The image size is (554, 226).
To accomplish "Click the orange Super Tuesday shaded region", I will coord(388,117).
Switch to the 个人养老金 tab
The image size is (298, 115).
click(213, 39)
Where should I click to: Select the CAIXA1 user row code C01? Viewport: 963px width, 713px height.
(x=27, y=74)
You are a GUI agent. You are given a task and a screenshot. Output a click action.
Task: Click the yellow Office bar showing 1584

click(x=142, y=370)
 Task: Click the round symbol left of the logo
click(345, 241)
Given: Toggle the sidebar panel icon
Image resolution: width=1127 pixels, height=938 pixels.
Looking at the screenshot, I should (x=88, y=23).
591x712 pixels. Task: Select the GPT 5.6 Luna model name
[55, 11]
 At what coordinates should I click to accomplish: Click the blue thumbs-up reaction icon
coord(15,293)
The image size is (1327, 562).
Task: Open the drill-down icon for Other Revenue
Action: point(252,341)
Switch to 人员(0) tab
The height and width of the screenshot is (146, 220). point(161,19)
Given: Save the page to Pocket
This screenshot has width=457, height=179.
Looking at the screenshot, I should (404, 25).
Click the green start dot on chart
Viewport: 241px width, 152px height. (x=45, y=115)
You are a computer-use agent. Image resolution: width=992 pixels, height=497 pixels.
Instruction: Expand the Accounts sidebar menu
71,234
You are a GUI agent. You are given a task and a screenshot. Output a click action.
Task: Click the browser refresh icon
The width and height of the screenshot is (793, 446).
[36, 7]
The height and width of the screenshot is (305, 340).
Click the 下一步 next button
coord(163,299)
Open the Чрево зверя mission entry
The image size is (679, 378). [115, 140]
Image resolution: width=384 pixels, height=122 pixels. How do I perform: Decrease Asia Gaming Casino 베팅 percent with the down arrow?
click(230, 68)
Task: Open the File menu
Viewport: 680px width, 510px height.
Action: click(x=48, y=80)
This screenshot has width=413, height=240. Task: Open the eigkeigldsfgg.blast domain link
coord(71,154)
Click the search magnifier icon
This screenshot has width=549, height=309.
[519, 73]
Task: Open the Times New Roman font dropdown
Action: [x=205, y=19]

**About this exercise:** Each line from the one that contains "Given: Save the page to Pocket" to the end of the data should be set down exactly, both ends included.

**Your solution:**
Given: Save the page to Pocket
This screenshot has width=457, height=179.
Looking at the screenshot, I should (404, 25).
Click the green start dot on chart
Viewport: 241px width, 152px height. (x=45, y=115)
You are a computer-use agent. Image resolution: width=992 pixels, height=497 pixels.
Instruction: Expand the Accounts sidebar menu
71,234
You are a GUI agent. You are given a task and a screenshot. Output a click action.
Task: Click the browser refresh icon
The width and height of the screenshot is (793, 446).
[36, 7]
The height and width of the screenshot is (305, 340).
Click the 下一步 next button
coord(163,299)
Open the Чрево зверя mission entry
The image size is (679, 378). [115, 140]
Image resolution: width=384 pixels, height=122 pixels. How do I perform: Decrease Asia Gaming Casino 베팅 percent with the down arrow?
click(230, 68)
Task: Open the File menu
Viewport: 680px width, 510px height.
Action: click(x=48, y=80)
This screenshot has width=413, height=240. Task: Open the eigkeigldsfgg.blast domain link
coord(71,154)
Click the search magnifier icon
This screenshot has width=549, height=309.
[519, 73]
Task: Open the Times New Roman font dropdown
Action: [x=205, y=19]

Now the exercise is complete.